BEGIN
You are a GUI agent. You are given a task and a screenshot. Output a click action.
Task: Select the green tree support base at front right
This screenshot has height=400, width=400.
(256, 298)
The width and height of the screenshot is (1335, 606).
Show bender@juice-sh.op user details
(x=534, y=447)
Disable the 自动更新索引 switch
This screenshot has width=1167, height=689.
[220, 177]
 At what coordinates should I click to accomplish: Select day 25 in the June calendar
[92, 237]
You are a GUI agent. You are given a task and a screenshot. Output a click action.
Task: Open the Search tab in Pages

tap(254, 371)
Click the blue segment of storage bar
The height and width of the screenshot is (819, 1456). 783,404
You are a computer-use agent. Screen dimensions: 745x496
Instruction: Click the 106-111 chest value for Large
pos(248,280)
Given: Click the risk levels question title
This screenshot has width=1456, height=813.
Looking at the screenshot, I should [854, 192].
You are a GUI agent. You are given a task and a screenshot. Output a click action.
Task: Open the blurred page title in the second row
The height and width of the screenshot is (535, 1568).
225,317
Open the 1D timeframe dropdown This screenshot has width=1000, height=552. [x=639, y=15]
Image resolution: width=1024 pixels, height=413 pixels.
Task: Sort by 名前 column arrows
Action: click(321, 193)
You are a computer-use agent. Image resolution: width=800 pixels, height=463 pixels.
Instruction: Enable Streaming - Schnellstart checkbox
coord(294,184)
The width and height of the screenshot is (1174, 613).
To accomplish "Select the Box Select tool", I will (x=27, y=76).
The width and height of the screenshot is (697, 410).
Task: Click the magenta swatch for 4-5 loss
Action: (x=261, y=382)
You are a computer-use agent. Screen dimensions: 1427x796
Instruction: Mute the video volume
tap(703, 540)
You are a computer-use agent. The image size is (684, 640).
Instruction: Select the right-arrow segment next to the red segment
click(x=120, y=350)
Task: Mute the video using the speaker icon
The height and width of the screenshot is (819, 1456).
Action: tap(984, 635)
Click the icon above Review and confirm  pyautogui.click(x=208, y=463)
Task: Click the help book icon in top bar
END
What needs to be done =>
What you return must match, line for line, the data from the line containing "You are a computer-use agent. Screen dimensions: 1427x796" to its end, both ends included.

Answer space =>
You are a computer-use agent. Screen dimensions: 1427x796
Instruction: Mute the video volume
tap(703, 540)
You are a computer-use agent. The image size is (684, 640).
Instruction: Select the right-arrow segment next to the red segment
click(x=120, y=350)
Task: Mute the video using the speaker icon
The height and width of the screenshot is (819, 1456).
Action: tap(984, 635)
Click the icon above Review and confirm  pyautogui.click(x=208, y=463)
Task: Click the help book icon in top bar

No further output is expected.